> _WORK ORDER_: Write out the entries below exactly. End with the line that contains "Toggle the PayPal".
*** Opening of PROVIDED DATA ***
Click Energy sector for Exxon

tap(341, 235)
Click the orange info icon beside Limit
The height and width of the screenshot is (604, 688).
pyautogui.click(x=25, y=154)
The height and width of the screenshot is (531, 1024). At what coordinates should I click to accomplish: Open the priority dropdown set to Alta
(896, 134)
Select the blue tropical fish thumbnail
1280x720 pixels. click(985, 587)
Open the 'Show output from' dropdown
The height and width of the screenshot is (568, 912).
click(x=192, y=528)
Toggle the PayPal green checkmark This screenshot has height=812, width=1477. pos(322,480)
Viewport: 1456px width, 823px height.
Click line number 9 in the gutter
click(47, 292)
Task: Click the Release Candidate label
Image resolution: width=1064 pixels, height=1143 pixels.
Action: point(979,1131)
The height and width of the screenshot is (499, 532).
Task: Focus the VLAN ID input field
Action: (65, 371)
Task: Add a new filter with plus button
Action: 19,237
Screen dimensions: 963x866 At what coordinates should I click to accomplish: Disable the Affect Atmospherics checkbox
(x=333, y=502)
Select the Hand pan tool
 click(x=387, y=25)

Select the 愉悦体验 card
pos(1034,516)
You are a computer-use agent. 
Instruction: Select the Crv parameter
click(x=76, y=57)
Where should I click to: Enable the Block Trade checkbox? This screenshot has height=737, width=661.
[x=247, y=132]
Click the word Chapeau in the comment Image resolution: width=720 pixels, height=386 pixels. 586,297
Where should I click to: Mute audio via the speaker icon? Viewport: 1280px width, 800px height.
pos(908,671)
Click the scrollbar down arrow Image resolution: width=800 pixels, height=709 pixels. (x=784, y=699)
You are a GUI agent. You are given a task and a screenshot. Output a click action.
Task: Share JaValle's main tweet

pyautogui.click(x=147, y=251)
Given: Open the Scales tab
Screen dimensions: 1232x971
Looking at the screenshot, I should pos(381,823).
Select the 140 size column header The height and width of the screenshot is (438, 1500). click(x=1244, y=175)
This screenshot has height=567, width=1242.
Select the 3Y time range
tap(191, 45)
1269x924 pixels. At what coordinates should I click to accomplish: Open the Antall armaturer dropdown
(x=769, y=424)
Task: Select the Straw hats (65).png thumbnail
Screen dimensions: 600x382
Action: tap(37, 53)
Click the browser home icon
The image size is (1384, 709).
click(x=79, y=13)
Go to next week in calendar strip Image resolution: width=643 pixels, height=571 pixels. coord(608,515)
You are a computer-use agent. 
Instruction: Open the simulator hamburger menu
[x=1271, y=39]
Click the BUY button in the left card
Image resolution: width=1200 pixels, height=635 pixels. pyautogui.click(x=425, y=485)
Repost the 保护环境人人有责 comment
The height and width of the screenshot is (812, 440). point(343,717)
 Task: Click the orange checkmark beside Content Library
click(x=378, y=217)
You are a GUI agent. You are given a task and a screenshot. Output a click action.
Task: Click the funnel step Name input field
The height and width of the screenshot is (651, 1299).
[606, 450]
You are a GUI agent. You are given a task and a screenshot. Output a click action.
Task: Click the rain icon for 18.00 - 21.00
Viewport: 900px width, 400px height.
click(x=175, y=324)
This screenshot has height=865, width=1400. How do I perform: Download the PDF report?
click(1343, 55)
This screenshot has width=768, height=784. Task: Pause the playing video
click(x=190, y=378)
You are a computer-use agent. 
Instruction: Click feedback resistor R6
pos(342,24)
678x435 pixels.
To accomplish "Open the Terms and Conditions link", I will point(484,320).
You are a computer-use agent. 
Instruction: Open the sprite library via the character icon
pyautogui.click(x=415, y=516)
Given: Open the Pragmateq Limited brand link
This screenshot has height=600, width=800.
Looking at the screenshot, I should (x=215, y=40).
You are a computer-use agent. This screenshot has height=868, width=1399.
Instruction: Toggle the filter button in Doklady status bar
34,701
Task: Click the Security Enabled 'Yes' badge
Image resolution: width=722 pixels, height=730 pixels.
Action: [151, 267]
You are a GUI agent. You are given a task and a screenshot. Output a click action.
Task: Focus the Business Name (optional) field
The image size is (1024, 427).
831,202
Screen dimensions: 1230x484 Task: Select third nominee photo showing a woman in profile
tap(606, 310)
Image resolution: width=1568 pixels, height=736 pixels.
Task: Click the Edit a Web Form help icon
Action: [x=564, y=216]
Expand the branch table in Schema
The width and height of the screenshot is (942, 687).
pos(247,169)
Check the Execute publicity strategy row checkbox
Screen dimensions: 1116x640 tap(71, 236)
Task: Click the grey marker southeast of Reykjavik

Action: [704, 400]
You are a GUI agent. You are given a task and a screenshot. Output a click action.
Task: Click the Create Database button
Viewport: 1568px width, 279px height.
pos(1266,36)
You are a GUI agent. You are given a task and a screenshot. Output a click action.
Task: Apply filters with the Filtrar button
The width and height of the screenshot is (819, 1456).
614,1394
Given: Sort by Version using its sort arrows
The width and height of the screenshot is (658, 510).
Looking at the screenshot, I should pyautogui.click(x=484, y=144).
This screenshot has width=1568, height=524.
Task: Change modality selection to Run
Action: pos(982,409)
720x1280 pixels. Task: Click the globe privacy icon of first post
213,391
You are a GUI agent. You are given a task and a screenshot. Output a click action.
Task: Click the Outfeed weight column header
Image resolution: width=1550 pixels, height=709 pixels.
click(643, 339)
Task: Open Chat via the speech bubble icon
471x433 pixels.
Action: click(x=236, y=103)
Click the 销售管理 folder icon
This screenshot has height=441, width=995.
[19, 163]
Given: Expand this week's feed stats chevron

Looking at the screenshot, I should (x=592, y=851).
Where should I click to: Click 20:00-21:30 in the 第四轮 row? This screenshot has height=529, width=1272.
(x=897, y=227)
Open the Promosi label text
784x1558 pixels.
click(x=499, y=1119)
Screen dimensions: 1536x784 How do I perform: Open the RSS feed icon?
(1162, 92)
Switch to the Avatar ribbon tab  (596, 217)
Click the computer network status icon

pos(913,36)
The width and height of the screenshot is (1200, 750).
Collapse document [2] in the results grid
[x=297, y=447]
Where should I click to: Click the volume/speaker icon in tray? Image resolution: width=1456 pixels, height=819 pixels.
*** Close of PROVIDED DATA ***
> _YOUR SOLUTION_:
Click Energy sector for Exxon

tap(341, 235)
Click the orange info icon beside Limit
The height and width of the screenshot is (604, 688).
pyautogui.click(x=25, y=154)
The height and width of the screenshot is (531, 1024). At what coordinates should I click to accomplish: Open the priority dropdown set to Alta
(896, 134)
Select the blue tropical fish thumbnail
1280x720 pixels. click(985, 587)
Open the 'Show output from' dropdown
The height and width of the screenshot is (568, 912).
click(x=192, y=528)
Toggle the PayPal green checkmark This screenshot has height=812, width=1477. pos(322,480)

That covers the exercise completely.